Yet, it should be noted that performance on the test of item memory was not entirely normal in the hippocampal patients. In an attempt to examine the disparity in performance between the comparison group and hippocampal amnesics, we retested the comparison participants on a harder version of the task. In previous studies, researchers have attempted to equate performance on one task to look for a differential impairment across tasks between two groups. Stark et al. (2002), for example, tested a comparison group and an amnesic group on their ability to remember either face–house pairs or single items (a face or a house). They found an equal impairment in the amnesic group for both the item and paired condition. However, the patients were not significantly above chance on either task. They then gave the patient group the same task but with eight study repetitions to raise performance, and found that the patients performed as well as the comparison group on both tasks. However, it is possible that the amnesics' raised performance was due to some kind of fused representation of the face–house pairs after repeated viewings, perhaps via unitization, i.e., treating them as single compound items (Cohen et al., 1997; Eichenbaum et al., 1994; Giovanello et al., 2006; Quamme et al., 2007). So instead of attempting to raise amnesic performance, in the next experiment we attempted to lower comparison group performance (e.g., see Gold et al., 2006). Finding that the comparison group performed similarly to the hippocampus-only patient group on the item task but above chance on the relational tasks would provide stronger evidence that hippocampal damage differentially impairs relational memory.
Experiment 2
Materials and methods
Participants
The participants consisted of eight individuals matched to the amnesic patients in Experiment 1. Seven of the eight had also participated in Experiment 1, but at least 1 year passed between the two testing sessions. Each participant received $10 for completing the experiment.
Paradigm
The same basic paradigm was used as in Experiment 1.
Stimuli and design
The stimuli and design were the same as Experiment 1, except that there was only a single study exposure to each stimulus set (thus study blocks consisted of 8 trials instead of 16), and items were presented for 2 s rather than 3 s.
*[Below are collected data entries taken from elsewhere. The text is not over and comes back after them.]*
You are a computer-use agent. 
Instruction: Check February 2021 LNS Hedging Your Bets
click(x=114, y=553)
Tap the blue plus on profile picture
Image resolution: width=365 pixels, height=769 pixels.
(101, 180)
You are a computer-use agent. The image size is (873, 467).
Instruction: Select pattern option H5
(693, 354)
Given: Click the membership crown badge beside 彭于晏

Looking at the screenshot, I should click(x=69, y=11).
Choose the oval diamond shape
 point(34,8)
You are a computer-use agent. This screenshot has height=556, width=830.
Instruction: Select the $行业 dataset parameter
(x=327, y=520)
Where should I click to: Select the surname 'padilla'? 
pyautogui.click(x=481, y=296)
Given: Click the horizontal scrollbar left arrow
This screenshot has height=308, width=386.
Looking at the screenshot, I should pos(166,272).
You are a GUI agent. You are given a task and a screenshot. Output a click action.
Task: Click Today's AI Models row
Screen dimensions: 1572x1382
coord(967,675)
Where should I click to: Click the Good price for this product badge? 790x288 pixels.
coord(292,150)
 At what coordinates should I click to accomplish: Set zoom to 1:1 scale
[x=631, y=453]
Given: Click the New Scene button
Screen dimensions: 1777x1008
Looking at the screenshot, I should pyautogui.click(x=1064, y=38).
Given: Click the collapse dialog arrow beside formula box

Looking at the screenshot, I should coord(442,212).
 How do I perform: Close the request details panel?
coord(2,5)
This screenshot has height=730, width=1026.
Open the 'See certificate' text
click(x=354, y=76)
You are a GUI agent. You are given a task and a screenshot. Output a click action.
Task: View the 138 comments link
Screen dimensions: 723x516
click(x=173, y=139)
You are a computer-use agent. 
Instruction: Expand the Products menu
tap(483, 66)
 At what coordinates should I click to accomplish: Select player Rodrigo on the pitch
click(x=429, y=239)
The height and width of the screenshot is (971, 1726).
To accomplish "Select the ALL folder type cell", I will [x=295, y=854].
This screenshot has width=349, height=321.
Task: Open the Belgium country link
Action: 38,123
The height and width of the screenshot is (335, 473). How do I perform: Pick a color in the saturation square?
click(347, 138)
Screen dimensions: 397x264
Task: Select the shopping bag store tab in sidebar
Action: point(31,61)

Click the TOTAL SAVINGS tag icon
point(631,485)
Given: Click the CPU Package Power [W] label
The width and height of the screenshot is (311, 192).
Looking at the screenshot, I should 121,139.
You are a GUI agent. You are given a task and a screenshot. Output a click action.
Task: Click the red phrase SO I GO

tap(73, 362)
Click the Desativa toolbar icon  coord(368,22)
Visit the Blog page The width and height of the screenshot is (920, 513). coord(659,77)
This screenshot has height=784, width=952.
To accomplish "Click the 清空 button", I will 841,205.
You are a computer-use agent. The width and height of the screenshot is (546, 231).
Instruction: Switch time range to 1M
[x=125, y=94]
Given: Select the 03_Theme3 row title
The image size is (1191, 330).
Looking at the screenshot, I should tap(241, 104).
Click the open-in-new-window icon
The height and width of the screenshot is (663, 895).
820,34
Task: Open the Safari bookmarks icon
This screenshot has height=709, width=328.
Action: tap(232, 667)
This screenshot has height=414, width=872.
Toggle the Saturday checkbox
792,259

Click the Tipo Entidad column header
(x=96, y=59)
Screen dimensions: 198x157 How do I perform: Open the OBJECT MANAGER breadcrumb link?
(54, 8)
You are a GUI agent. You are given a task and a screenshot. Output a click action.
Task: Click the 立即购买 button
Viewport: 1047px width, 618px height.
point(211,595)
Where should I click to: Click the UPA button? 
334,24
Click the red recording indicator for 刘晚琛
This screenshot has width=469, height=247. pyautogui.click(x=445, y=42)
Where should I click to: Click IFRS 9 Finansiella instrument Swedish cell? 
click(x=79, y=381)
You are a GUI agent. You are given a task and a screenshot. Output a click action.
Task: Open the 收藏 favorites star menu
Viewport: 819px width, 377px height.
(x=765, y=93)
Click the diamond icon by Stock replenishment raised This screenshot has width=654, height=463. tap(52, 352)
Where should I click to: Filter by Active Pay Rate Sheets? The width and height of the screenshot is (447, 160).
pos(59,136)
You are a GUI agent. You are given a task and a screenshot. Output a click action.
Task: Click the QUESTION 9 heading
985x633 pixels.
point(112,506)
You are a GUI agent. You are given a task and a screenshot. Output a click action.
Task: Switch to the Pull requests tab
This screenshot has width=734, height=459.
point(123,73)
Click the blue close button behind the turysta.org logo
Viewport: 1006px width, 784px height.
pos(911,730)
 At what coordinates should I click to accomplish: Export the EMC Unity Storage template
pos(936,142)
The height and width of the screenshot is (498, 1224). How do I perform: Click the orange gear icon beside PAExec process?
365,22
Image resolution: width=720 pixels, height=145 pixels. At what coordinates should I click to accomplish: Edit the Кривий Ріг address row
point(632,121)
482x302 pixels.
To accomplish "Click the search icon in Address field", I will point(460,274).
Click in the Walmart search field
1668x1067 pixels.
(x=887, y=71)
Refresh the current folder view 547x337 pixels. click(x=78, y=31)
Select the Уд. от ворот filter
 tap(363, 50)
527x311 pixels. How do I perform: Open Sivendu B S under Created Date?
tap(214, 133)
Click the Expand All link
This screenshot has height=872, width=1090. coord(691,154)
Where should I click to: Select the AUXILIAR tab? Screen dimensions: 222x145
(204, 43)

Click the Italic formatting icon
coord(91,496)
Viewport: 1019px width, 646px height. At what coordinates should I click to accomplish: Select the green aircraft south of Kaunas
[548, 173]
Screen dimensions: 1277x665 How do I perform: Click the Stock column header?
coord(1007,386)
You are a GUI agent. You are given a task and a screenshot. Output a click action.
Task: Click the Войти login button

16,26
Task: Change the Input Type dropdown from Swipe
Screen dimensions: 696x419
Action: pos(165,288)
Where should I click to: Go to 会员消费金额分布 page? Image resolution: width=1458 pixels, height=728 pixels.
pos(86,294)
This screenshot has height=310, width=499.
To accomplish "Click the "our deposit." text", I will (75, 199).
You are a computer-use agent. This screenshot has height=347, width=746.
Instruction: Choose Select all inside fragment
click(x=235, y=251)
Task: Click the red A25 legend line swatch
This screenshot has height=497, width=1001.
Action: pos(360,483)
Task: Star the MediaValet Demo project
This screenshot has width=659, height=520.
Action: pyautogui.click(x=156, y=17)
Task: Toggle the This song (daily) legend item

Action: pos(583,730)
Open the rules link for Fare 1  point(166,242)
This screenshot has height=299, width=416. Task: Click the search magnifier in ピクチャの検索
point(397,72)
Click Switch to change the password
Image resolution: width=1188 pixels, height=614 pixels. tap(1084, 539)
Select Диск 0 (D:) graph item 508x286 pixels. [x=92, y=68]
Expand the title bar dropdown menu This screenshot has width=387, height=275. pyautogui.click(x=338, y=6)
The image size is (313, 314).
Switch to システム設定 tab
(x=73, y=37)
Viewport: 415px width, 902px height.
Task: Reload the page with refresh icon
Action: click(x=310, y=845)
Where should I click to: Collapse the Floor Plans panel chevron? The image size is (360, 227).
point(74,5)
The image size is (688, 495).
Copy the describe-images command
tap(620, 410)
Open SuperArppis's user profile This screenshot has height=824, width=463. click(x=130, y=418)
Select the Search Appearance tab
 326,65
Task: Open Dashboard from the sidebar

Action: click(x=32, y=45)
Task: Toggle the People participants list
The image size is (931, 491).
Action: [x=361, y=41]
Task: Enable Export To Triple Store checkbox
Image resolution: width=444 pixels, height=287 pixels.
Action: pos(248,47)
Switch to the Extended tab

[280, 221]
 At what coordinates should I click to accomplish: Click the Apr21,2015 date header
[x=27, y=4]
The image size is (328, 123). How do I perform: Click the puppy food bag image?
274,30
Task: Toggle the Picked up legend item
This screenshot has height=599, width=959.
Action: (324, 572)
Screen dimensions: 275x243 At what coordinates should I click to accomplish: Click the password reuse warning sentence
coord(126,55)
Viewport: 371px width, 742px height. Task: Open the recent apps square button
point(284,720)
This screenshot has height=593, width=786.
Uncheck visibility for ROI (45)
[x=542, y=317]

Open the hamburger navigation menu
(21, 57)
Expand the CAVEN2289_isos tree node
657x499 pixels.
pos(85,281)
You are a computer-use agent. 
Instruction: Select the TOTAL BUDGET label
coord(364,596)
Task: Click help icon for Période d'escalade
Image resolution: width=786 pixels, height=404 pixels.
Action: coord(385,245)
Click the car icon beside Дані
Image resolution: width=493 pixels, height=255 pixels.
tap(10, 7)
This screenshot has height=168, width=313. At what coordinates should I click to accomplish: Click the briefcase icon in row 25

In addition, item task blocks were intermixed with relational task blocks (each participant performed three blocks of each task).
Procedure
Each participant was tested individually, using the same procedure as in Experiment 1 (with the exception that confidence ratings were also collected on each test trial, although the ratings are not reported here). Participants were tested on a different counterbalancing of stimulus sets to conditions than in Experiment 1 to ensure that specific stimulus sets were not tied to any particular type of relations.
Analysis
Analyses were performed on the calculated d′ scores, testing for differences of each task performance from chance levels, differences between performances on the different tasks, and differences between performance of Experiment 2 comparison participant versus patient scores from Experiment 1. The nonparametric ANOVA procedure was again used for guiding later t-tests.
Results
Performance of the comparison participants on each of the four tasks in Experiment 2 is shown in Figure 8, plotted along with performance by the comparison and patient groups from Experiment 1. Hit and false alarm rates for this experiment are in Table 4. It is important to ensure that performance was reduced but above chance, so first performance on each task in Experiment 2 was compared to chance (d′ = 0) by Bonferroni-corrected t-tests. Performance was significantly above chance on the item and sequential relations tasks [t(7) = 5.60 and 3.52, p = 0.001 and 0.01 respectively], and at trend levels for the associative and spatial relations tasks [t(7) = 2.2, p = 0.06 for each] likely due to the small number of subjects; numerically, performance was far from chance. Tukey pair-wise comparisons found that the only significant difference in performance among tasks was higher performance on the item task than on the associative relations task (p = 0.05). Performance of the comparison group in Experiment 2 versus Experiment 1 reveals that the more difficult version of the task reduced performance levels while still keeping them above chance.
Table 4.
Task | Item | Cooc | Sequence | Spatial | ||||
---|---|---|---|---|---|---|---|---|
HR | FAR | HR | FAR | HR | FAR | HR | FAR | |
Experiment 1 controls | 0.82 | 0.17 | 0.66 | 0.47 | 0.71 | 0.25 | 0.75 | 0.29 |
Experiment 1 Hipp patients | 0.73 | 0.43 | 0.62 | 0.62 | 0.51 | 0.53 | 0.56 | 0.53 |
Experiement 2 controls | 0.76 | 0.19 | 0.68 | 0.49 | 0.65 | 0.27 | 0.72 | 0.42 |
Comparing the current results to the entire patient group from Experiment 1, the nonparametric procedure found significant effects of task (p = 0.019) and group (p < 0.001), but no interactions. The comparison group performed better than the amnesic group on all tasks. A second nonparametric comparison of the controls to only the hipp group (taking out the MTL group) also found main effects of group (p = 0.002) and task (p = 0.004) but no interaction (p > 0.5). Direct comparison of task performance between the comparison group and the hipp patient group found no significant difference in item [t(10) = 0.755, p > 0.4] or spatial [t(10) = 1.38, p > 0.15] performance, but did find a trend in associative [t(10) = 1.86, p = 0.09] and a significant difference in sequence [t(10) = 2.51, p = 0.03] performance. Thus the comparison group, at reduced levels, performed equivalently to the hippocampal patients on the item task but generally better on the relational tasks.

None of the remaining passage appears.